**Source passage:**
START
The present invention relates generally to video processing, and to systems and methods for providing mitigating noise and/or blocking artefacts in video images. Video images are susceptible to a variety of undesirable noise and/or artefacts, which can result from characteristics of video data processing and displays used to display an image corresponding to the video data. For instance, video data is often compressed or otherwise processed for transmission, and then decompressed or otherwise processed for display. In addition, video data is often up-scaled or otherwise configured for use in generating an image on a particular type of display.

Noise reduction of image data has been realized using spatial and/or temporal filters that are based upon averaging likely-correlated picture elements. For the reduction of coding artefacts spatial or temporal filters have been used. These filters are generally designed specifically to reduce blocking artefacts or ringing, and are often based on detecting the edges of the blocks. However, previous approaches are susceptible to generating video exhibiting undesirable noise and/or artefacts, where image sharpness and quality is preserved.

These and other issues remain challenging to processing video for display, and in particular to presenting video images that are relatively noise and/or artefact-free. Various aspects of the present invention are directed to methods and systems for processing video in a manner that addresses challenges including those discussed above.

Example embodiments of the present invention are directed to pre-filtering video data by identifying, from within the video data, image regions such as pixel blocks that are centered upon one or more grids in the image, and by pre-filtering the identified regions to mitigate blocking artefacts that may be associated with the regions.

According to another example embodiment, video data representing images characterized by horizontal and vertical grids is processed as follows. For each image, a block grid detector is used to identify regions of the image that are centered on a horizontal grid or on a vertical grid. For each of the identified regions, video data representing central sub-regions therein is filtered to mitigate blocking artefacts.

According to another example embodiment, a system processes video data representing images characterized by horizontal and vertical grids. The system includes a block grid detector arrangement and a filter. The block grid detector arrangement identifies regions of each image that are centered on a horizontal grid or on a vertical grid. The filter arrangement filters video data representing central sub- regions within each identified region to mitigate blocking artefacts therein.

In a more particular example embodiment, a video processing system processes a compressed video bitstream for video data characterized by horizontal and vertical grids. A block grid detector arrangement identifies horizontal and vertical grids from the bitstream, decodes the bitstream, and outputs decoded video data together with information characterizing the identified grids. A spatial analyzer detects artefact conditions for each pixel block centered on one of the identified grids. A pre-filter arrangement uses the identified grids and detected artefact conditions to pre-filter the pixel blocks that centered on a grid in order to mitigate blocking artefacts therein. A secondary filter arrangement receives an output from the pre- filter arrangement and filters the decoded pre-filtered video data. That is, the secondary filter arrangement filters video data corresponding to the decoded video data, with certain data corresponding to the aforesaid centered pixel blocks being replaced with the filtered data.

The above summary is not intended to describe each embodiment or every implementation of the present disclosure. The figures and detailed description that follow more particularly exemplify various embodiments. The invention may be more completely understood in consideration of the following detailed description of various embodiments of the invention in connection with the accompanying drawings, in which:

FIG. 1 shows a system for filtering video data, according to an example embodiment of the present invention; FIG. 2 shows another system for filtering video data, according to another example embodiment of the present invention; and FIG. 3 shows a video processing and display system for multi-stage, grid- based filtering of incoming video data, according to another example embodiment of the present invention.
END
**Record list:**
START
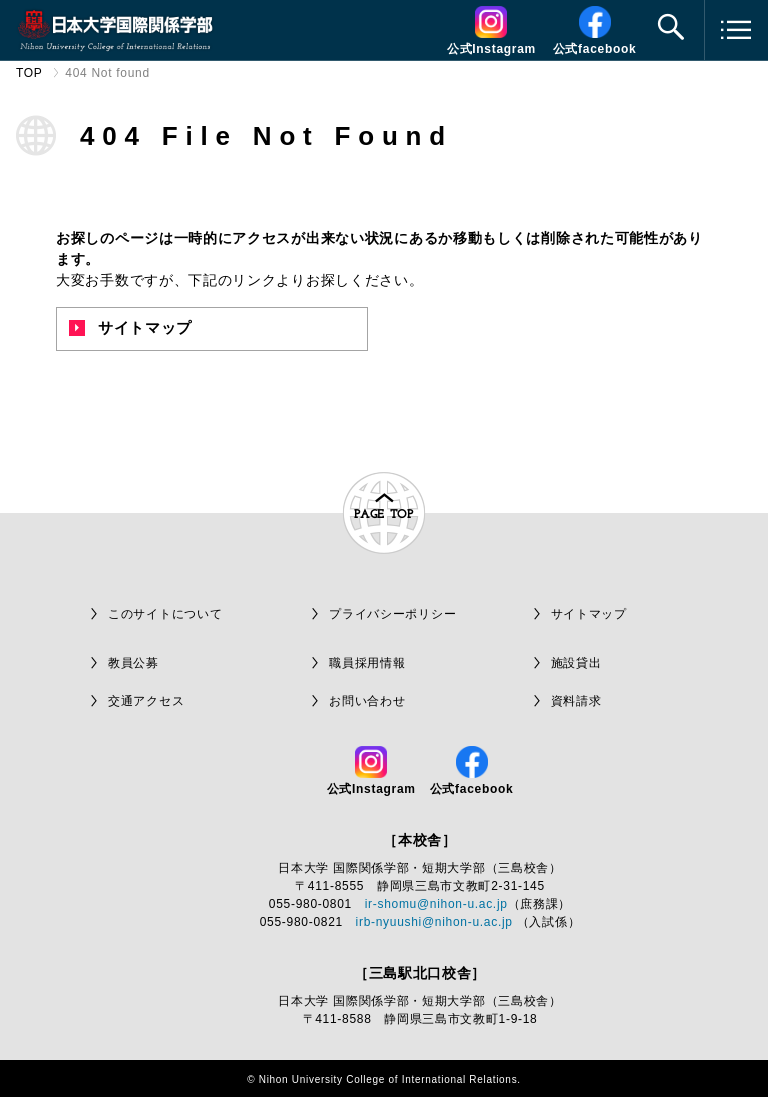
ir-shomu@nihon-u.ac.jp (436, 904)
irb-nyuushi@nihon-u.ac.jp (434, 922)
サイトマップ (130, 327)
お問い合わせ (367, 701)
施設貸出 (576, 663)
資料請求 (576, 701)
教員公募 (133, 663)
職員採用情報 (367, 663)
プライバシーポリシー (392, 614)
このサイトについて (165, 614)
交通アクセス (146, 701)
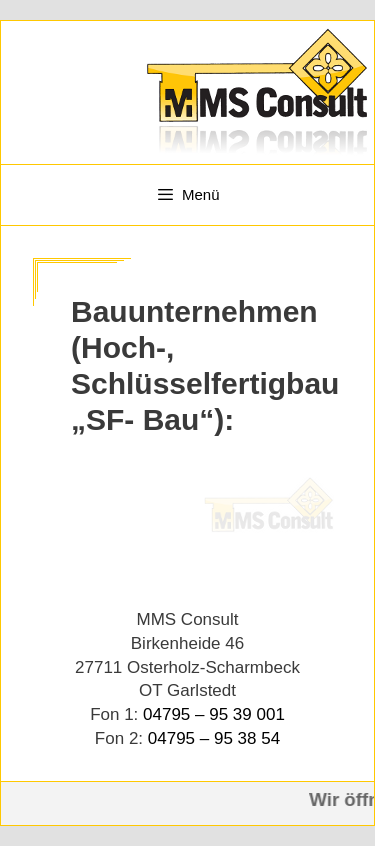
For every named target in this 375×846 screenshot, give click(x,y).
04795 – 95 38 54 (214, 738)
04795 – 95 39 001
END
**Problem statement:**
According to the passage on video filtering, what does the block grid detector arrangement output after decoding the compressed bitstream? The items have no part in the task.

**Response to the task:**
It outputs decoded video data together with information characterizing the identified grids.